**判決文の抜粋**
○ ○ ○ ○
エ 1審原告らは,1審被告都教委の行為は,1つ1つを見ても違法であると主張する。
(ア) しかし,本件答弁については,1審被告都議らの質問が違法であることを前提とする主張は,上記のとおり失当である。そして,教育委員会が,議員の質問に答えて,公立学校における教育実践について見解を述べること自体は,その権限事項の範囲内のことであるから,違法ということはできない。また,C教育長が「からだのうた」を極めて不適切な教材であるなどと述べたことは,これが適切か不適切かについては様々な意見があり得るところと考えられるから,直ちに不当ということはできず,この答弁自体が直ちに本件性教育に影響を及ぼすものでもない。このような断定的評価を下す前に,十分な調査を行うべきであったという点については,確かに本件養護学校における本件性教育についてどこまで事実関係を把握した上で本件答弁がされたのかには,疑問があるところであるが,既に前年から,都議会において,行き過ぎた性教育の例として小学校1年生の段階から性器の名称を教えることが指摘され,1審被告都教委としてはその是正に取り組んでいたのであるから,「からだうた」の歌詞に性器の名称が含まれていることのみから上記のような答弁をしたとしても,調査検討を経なかったことに違法があるとはいえない。したがって,本件答弁が「不当な支配」に当たるということはできない。
(イ) 本件視察への協力については,本件視察自体に違法がないことは,上記のとおりであるから,1審被告都議らの侮辱行為を阻止すべき義務があった点を除き,1審原告らの主張には理由がない。本件展示会への教材の貸出しについても,同様に理由がない。
(ウ) 本件教材等の没収については,1審被告都教委が,自己の権限に基づいて,教材が不適切なものかどうかについて調査検討するための行為であるから,違法とはいえない。1審原告らは,議会において「不適切な教材」と断定した後に行った行為であるから,調査などではなく,使用を禁止することを目的とした没収であると主張するが,本件答弁において不適切と断定されたのは,「からだうた」だけであり,他の教材について調査検討すべきであったことを否定する理由にはならない。1審原告らは,本件教材を持ち去る必要はなかったというが,点数から考えても,本件養護学校に赴いて調査検討することが困難であることは明らかであり,この点に違法があるとはいえない。その他,これが「不当な支配」といえないことは,引用に係る原判決の判示するとおりである。
また,1審原告らは,本件教材等の没収につき,原審は校長が提出を了解し所管換えを申し出たことを適法性を認める理由としているが,誤りであると主張する。しかし,原審は,校長の了解や申し出があったことを,本件教材等の調査及び所管換えの適法性の積極的根拠としたものではなく,その手続に違法があったとはいえないという理由としたにとどまり,その限りにおいては,校長に権限があったことは明らかであるから,原審の上記判断に違法はない。
(エ) 本件調査並びに経営調査委員会の設置及びその調査結果の発表が「不当な支配」に当たらないことは,引用に係る原判決の判示するとおりである。
○ ○ ○ ○
**指示 A**
判決文の抜粋から、「エ 1審原告らは,1審被告都教委の行為は,1つ1つを見ても違法であると主張する。」を含む箇所を起点に「ついても,同様に理由がない。」までを書き写すこと。
**指示 B**
判決文の抜粋によると、前年から都議会で行き過ぎた性教育の例として何が指摘されていたか。
**指示 C**
判決文の抜粋の最後の文の後に続く内容を書くこと。
この一覧は使わなくてよい。
○ ○ ○ ○
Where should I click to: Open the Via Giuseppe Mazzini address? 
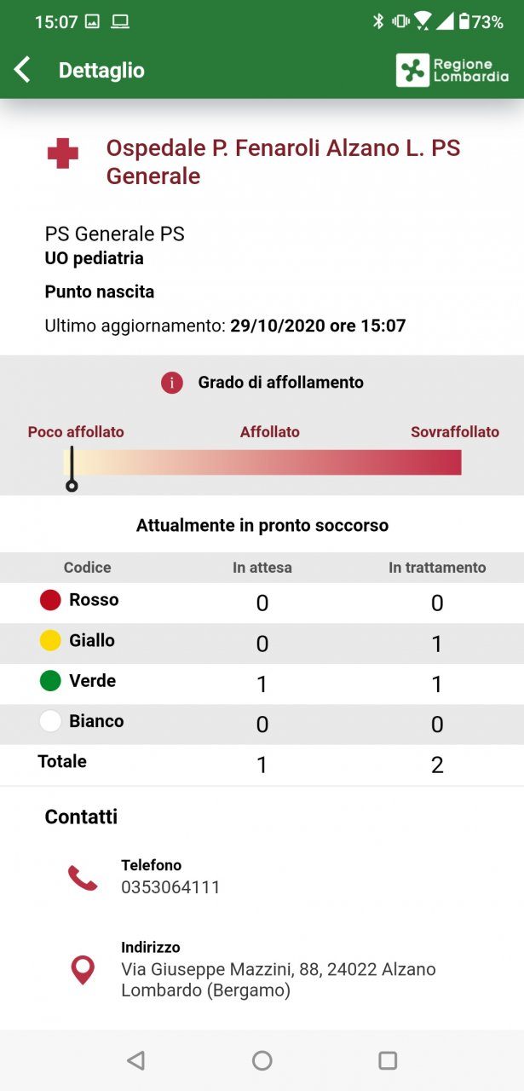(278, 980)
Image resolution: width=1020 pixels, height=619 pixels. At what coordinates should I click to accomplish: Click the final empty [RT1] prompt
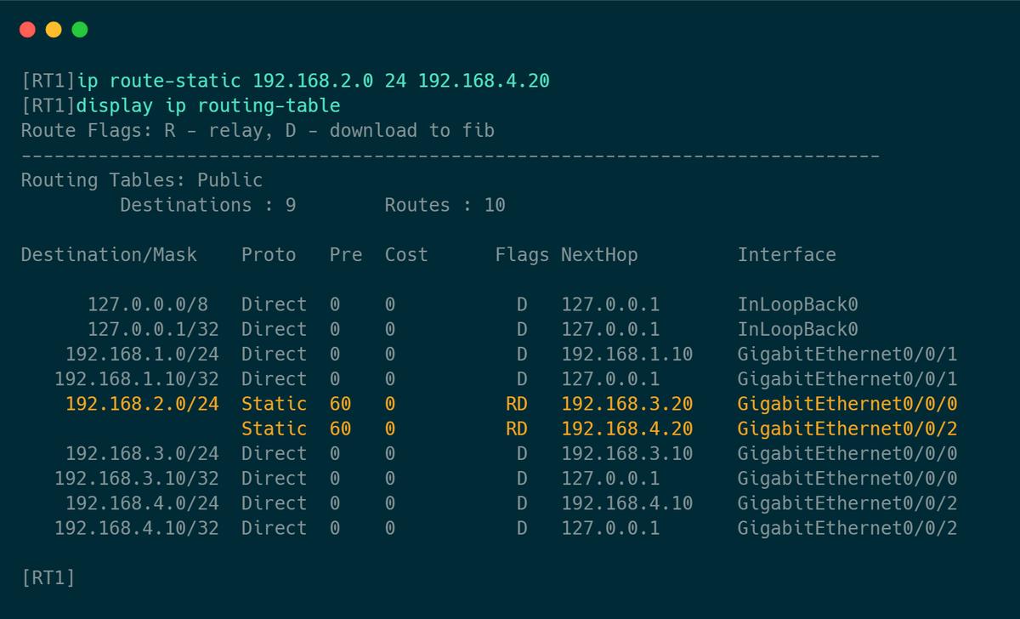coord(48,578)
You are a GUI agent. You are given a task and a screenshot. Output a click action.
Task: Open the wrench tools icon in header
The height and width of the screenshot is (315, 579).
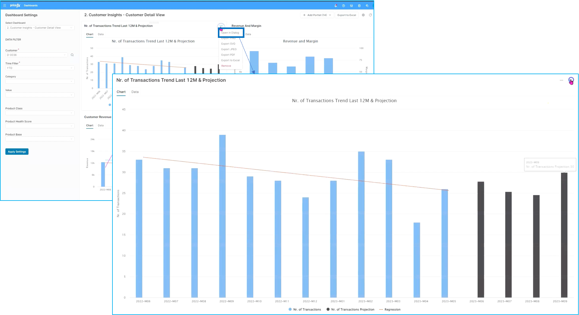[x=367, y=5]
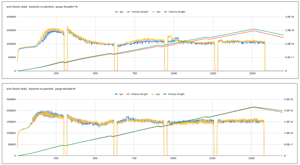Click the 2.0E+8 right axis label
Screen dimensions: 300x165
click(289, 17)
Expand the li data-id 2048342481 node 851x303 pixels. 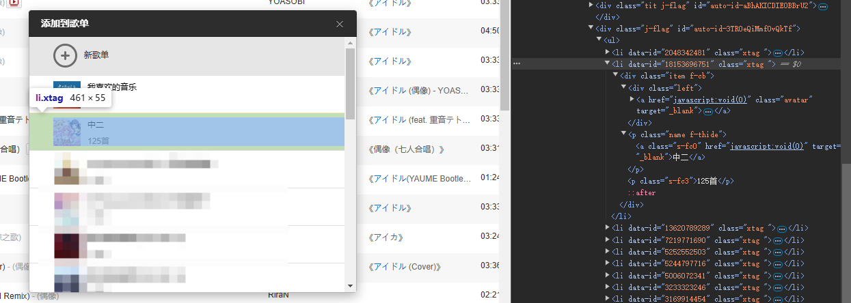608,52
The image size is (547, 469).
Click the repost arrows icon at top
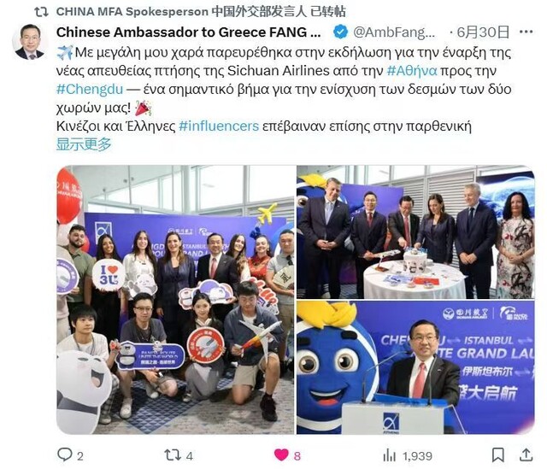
○ ○ ○ ○
**結果 A**
エ 1審原告らは,1審被告都教委の行為は,1つ1つを見ても違法であると主張する。
(ア) しかし,本件答弁については,1審被告都議らの質問が違法であることを前提とする主張は,上記のとおり失当である。そして,教育委員会が,議員の質問に答えて,公立学校における教育実践について見解を述べること自体は,その権限事項の範囲内のことであるから,違法ということはできない。また,C教育長が「からだのうた」を極めて不適切な教材であるなどと述べたことは,これが適切か不適切かについては様々な意見があり得るところと考えられるから,直ちに不当ということはできず,この答弁自体が直ちに本件性教育に影響を及ぼすものでもない。このような断定的評価を下す前に,十分な調査を行うべきであったという点については,確かに本件養護学校における本件性教育についてどこまで事実関係を把握した上で本件答弁がされたのかには,疑問があるところであるが,既に前年から,都議会において,行き過ぎた性教育の例として小学校1年生の段階から性器の名称を教えることが指摘され,1審被告都教委としてはその是正に取り組んでいたのであるから,「からだうた」の歌詞に性器の名称が含まれていることのみから上記のような答弁をしたとしても,調査検討を経なかったことに違法があるとはいえない。したがって,本件答弁が「不当な支配」に当たるということはできない。
(イ) 本件視察への協力については,本件視察自体に違法がないことは,上記のとおりであるから,1審被告都議らの侮辱行為を阻止すべき義務があった点を除き,1審原告らの主張には理由がない。本件展示会への教材の貸出しについても,同様に理由がない。

**結果 B**
小学校1年生の段階から性器の名称を教えること。

**結果 C**
(オ) 年間指導計画の変更について,1審原告らは,これこそ本件における最大の「不当な支配」であると主張するが,教育委員会が大綱的基準しか定められないことを前提とする点は,前記のとおり,前提に誤りがある。国の教育行政機関の権能は,大綱的基準を設定するにとどまるものの,教育委員会は,教育に関する地方自治を担う機関として設置されているのであり,その権限の行使において大綱的基準の設定しか認められないという理由はない。教育委員会の権限が教育に関する地方自治の原則に基づくことを理由に,性教育のように地方ごとに異なる基準が妥当するものではないものについては,教育委員会も大綱的基準しか定められないという主張にも理由がない。教育に関する地方自治の原則については,地方ごとの特殊性を反映する必要がある事項についてはもちろん,これがない事項についても,国は大綱的基準を設定し得るにとどまり,地方教育行政機関たる教育委員会が,より細目的な基準を設定し,指導,助言等を行うという権限分配がされていると解すべきである。そして,教育委員会の教育実践への介入行為も「不当な支配」に当たり得るが,許容される目的のために必要かつ合理的な介入は,たとえ教育の内容及び方法に関するものであっても,「不当な支配」には当たらないというべきである。
本件養護学校における性教育に関する年間指導計画の変更については,1審被告都教委の指導,助言を受けながら,B校長の指示を受けた副校長が中心となり,見直しが行われたものであり,その見直しは,従来の性教育検討委員会に教頭及び教務主幹各1名が加わった性教育改善検討委員会で原案を作成したと認められる(甲87,88,111の2,111の9,111の50,112の1~21,113の1~29,乙B27,原審における証人B)。したがって,実際上,同都教委の指導,助言の影響力が強かったとしても,その見解が,本件性教育が本件学習指導要領に違反しているとした点は妥当ではなかったものの,在るべき性教育の内容及び方法に関する誤ったものであったというべき理由はないから,同都教委の助言,指導が「不当な支配」に当たるということはできない。
また,1審原告らは,年間指導計画の変更につき,原審は校長がこれを行ったことを適法性を認める理由としているが,誤りであると主張する。しかし,原審は,B校長が年間指導計画を変更したことを,その適法性の積極的根拠としたものではなく,同校長に1審被告都教委が与えた指導,助言が「不当な支配」に当たらない理由として,同校長に権限があることを判示したものであり,その限りにおいては,同校長に権限があったというべきであるから,原審の上記判断に違法はない。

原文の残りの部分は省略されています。